Canada Dreams

Weiner, E. (1975). Art and Human Emotions. Springfield, IL:Thomas.
The title drew me to this book, and the content captured me. Weiner discusses subjects of great importance with humour, sensitivity, and years of experience.
The book is a series of essays and speeches discussing such things as "man's imperfection is his perfection." He goes on to say that a bad picture is an honest emotion trying to be expressed. Each time you paint a bad painting you "save yourself a nightmare." For example, you can see the pain in Munch's early life reflected in his work. He had lost his mother and sister to tuberculosis. Weiner created a statue of Christ that was physically unappealing to the church elders. In his mind Christ would not have been accepted by the rabble if he'd been too beautiful and aloof. Art work that is excessively cosmetic has not stood the test of time. It is the artist's honesty that shines through all good art of every kind. To the church elders he suggests that they would be better off giving Sunday School children crayons to create a work than to buy mass produced pretty Christs. "It is most difficult for a grown-up person, in his grown-up surroundings, to keep his inner creative urges and powers as pure as a child's."

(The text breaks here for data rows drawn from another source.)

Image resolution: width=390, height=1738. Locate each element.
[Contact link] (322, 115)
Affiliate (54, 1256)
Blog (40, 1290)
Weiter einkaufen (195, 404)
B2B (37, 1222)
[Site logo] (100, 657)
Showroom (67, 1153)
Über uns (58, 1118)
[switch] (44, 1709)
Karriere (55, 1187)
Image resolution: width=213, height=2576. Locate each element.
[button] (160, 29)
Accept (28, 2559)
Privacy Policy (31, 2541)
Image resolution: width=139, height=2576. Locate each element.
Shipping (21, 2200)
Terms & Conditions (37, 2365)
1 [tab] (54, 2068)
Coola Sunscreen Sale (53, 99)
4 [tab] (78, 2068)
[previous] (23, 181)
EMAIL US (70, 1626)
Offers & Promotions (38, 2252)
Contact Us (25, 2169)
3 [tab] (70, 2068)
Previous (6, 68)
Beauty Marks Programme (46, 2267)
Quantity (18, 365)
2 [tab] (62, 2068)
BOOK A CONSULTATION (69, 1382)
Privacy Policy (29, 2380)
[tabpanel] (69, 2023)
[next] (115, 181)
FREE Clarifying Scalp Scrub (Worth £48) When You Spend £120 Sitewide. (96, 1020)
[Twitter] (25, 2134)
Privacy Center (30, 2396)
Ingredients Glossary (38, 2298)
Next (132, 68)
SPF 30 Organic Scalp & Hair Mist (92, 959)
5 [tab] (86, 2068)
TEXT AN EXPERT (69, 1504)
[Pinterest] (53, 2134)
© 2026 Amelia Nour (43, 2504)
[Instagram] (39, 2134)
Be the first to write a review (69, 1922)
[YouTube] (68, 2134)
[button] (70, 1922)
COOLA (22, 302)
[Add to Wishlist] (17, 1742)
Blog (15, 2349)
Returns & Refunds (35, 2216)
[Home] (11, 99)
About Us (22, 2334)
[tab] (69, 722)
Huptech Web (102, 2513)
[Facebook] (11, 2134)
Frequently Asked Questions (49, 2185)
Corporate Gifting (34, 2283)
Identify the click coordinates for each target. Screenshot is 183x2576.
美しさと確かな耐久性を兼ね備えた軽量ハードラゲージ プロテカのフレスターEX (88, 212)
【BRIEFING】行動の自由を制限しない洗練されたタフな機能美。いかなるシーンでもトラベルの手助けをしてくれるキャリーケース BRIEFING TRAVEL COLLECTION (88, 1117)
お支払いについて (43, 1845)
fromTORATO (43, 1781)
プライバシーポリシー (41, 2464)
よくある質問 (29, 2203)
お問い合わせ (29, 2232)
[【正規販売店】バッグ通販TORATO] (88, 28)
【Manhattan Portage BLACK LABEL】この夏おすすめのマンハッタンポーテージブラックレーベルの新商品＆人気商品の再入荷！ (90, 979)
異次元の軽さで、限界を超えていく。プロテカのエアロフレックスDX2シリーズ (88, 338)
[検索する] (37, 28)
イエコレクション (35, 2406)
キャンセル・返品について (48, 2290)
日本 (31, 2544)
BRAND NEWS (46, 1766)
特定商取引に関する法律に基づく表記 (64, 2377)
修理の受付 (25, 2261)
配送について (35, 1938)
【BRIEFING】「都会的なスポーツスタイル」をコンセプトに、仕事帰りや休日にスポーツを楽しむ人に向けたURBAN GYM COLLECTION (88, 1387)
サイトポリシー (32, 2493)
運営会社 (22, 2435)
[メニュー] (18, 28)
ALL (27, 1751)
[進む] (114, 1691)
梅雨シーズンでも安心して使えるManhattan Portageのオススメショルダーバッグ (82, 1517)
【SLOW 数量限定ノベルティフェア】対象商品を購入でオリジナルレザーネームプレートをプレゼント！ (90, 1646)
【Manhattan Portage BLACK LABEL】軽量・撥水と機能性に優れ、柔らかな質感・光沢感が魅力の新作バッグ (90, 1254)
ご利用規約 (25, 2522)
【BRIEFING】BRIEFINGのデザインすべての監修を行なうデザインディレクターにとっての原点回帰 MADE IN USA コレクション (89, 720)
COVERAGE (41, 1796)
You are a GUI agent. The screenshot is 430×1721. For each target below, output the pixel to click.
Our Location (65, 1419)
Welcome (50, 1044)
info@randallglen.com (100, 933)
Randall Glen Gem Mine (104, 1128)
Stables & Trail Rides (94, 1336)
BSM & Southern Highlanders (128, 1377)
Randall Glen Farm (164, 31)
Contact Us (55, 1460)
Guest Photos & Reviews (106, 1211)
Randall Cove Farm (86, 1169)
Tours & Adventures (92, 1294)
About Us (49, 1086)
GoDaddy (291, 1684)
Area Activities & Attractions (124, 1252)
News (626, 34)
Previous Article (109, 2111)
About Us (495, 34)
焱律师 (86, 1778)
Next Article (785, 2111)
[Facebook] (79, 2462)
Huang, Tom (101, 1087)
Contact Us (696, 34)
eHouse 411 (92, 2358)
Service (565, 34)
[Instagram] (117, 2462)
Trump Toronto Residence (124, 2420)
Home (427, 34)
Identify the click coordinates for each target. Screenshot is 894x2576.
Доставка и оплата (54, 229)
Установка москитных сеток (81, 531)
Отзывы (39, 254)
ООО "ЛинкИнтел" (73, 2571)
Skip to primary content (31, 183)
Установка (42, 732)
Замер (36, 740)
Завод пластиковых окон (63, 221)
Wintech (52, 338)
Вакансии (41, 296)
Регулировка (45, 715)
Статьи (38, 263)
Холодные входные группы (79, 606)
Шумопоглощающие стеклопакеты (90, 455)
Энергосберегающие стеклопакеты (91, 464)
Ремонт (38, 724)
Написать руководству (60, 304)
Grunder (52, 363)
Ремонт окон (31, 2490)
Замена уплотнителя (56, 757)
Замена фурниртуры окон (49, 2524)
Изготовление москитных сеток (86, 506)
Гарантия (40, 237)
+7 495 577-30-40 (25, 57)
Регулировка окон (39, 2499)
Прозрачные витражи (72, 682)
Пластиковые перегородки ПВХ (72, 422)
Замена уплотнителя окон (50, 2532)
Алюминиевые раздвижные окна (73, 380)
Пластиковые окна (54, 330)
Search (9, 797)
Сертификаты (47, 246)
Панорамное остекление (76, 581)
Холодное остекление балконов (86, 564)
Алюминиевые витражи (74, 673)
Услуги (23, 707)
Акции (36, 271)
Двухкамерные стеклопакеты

He also goes on to note that artists don't need to defend continually what they are doing or why, if they come from that honest place. There are many possible reasons and if you spend your time looking for the reasons you'll miss the work itself. Just as there is the ugly in life and the silence in music, there is the ugly and blank in art. "Picasso says we are ugly, and we hate him for it, but he says the truth." Great art can not be copied. Renoir's greatest works were done after his hands were crippled by arthritis. Even his factotum could not produce art even close to the quality of Renoir himself. The factotum was merely the tool. Renoir possessed the spirit.
Art is more than technique. With childlike curiosity, you need to study methods and the artists before you. But in the end, you can throw those away and jump naked into the process for it is in your bones. So even though it is rumoured Picasso foisted jokes on the public, he is a great and proven artist, and therefore it is great humour and great art.
Weiner rambles on covering many topics of concern to me as a young artist. He mentions the difficulty we have surfacing to face this world of "normal life." He discusses how we are driven "to do" our art, and how we expose our vulnerability to "express not impress." I found not so much that I sat with this short book in my lap as much as I sat in the lap of this mentor.